The problem I’m having
I’m trying to implement an incremental model in dbt for BigQuery. The goal is to filter new records by comparing the creation_time to the maximum date value from the existing table. However, when I use the max() function to get the maximum date from the table, the model fails with an error. If I hardcode a date (e.g., 31/12/2024), the query works fine.
The context of why I’m trying to do this
I’m using this approach to avoid processing the entire dataset each time the incremental model runs. Instead, I want the model to only process records that are newer than the maximum date currently present in the table and within the next 3 days. This would optimize processing time and resource usage.
What I’ve already tried
- I’ve tried using the
max()function to get the maximum date from the table and filter records in thewhereclause. - I also tried manually setting the date range (e.g.,
31/12/2024) and found that it works without any issues.

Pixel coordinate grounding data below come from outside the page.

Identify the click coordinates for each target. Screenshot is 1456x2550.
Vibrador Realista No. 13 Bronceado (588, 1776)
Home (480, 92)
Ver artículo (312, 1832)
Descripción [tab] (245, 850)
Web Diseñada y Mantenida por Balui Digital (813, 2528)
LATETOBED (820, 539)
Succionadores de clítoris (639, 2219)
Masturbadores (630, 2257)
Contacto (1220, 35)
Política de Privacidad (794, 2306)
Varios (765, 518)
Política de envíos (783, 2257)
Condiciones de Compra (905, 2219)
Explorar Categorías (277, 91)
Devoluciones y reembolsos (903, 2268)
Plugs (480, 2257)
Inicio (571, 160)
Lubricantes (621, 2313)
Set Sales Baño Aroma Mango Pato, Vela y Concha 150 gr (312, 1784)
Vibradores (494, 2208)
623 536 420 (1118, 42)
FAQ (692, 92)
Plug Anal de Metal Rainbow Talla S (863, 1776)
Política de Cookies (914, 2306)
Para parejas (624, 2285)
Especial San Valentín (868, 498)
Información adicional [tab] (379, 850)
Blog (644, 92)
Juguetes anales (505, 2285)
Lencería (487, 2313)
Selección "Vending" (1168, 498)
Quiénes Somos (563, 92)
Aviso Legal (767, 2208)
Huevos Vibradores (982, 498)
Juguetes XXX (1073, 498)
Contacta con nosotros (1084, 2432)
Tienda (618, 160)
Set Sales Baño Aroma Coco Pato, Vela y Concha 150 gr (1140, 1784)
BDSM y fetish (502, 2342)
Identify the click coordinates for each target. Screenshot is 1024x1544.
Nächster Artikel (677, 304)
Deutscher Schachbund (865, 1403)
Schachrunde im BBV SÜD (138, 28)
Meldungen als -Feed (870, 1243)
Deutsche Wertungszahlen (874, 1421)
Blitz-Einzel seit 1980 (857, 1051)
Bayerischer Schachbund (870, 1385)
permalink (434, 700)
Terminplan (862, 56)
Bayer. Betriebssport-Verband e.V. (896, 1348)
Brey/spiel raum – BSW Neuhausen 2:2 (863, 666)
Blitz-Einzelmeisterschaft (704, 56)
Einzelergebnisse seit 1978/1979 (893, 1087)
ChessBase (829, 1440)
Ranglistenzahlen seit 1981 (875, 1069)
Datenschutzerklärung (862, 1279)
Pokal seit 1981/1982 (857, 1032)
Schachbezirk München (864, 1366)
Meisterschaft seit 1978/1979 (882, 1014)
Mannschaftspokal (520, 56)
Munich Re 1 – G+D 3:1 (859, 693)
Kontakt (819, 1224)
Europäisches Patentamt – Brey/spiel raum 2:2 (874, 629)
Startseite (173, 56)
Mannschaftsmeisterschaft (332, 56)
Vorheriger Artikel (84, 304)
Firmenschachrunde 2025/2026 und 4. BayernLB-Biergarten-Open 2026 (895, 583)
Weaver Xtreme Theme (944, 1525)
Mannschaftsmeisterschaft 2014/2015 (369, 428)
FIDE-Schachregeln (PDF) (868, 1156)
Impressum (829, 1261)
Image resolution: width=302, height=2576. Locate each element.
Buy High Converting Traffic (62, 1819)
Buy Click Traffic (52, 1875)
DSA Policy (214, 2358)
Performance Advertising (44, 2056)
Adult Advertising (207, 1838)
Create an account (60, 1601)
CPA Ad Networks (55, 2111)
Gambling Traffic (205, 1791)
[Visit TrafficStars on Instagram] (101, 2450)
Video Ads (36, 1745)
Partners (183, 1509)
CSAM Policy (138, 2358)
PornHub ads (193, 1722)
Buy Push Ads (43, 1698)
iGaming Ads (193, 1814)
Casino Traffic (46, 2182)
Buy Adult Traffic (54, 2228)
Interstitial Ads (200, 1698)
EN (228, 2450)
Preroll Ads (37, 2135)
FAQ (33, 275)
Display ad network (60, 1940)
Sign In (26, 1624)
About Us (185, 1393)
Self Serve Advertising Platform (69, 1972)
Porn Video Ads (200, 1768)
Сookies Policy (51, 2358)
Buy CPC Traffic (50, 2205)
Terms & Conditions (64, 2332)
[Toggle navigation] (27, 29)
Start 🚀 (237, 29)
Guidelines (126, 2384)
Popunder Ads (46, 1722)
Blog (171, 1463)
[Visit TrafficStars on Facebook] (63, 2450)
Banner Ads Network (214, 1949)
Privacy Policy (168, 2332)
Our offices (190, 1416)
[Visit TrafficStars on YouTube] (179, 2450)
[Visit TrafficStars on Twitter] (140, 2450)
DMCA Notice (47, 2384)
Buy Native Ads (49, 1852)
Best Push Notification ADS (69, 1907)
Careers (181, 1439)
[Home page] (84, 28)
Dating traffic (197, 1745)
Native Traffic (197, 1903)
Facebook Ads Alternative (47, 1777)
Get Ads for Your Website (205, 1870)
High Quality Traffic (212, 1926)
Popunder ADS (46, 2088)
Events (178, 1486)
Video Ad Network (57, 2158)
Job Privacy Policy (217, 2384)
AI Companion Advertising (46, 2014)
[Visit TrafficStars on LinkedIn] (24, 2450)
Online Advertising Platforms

Some example code or error messages
{{ config(
materialized='incremental',
incremental_strategy='merge',
unique_key='job_id',
partition_by={
'field': 'metric_date',
'data_type': 'date'
},
tags=["tag_bigquery_analytics"],
schema="staging"
) }}
with
info_schema as (
select
job_id
, user_email as user_id
, cast(creation_time as date) as metric_date
, job_type
, query
, cast(start_time as timestamp) as start_timestamp
, cast(end_time as timestamp) as end_timestamp
, referenced_tables[safe_offset(0)].dataset_id as referenced_dataset_id
, referenced_tables[safe_offset(0)].table_id as referenced_table_id
, destination_table.dataset_id as destination_dataset_id
, destination_table.table_id as destination_table_id
, total_slot_ms as total_slot_ms_processed
, total_bytes_processed
, total_bytes_billed
from {{ source('bigquery_info_schema', 'information_schema_jobs') }}
{% if is_incremental() %}
where cast(creation_time as date) > (select max(metric_date) from {{ this }})
and cast(creation_time as date) <= date_add((select max(metric_date) from {{ this }}), interval 3 day)
{% endif %}
)
select *
from info_schema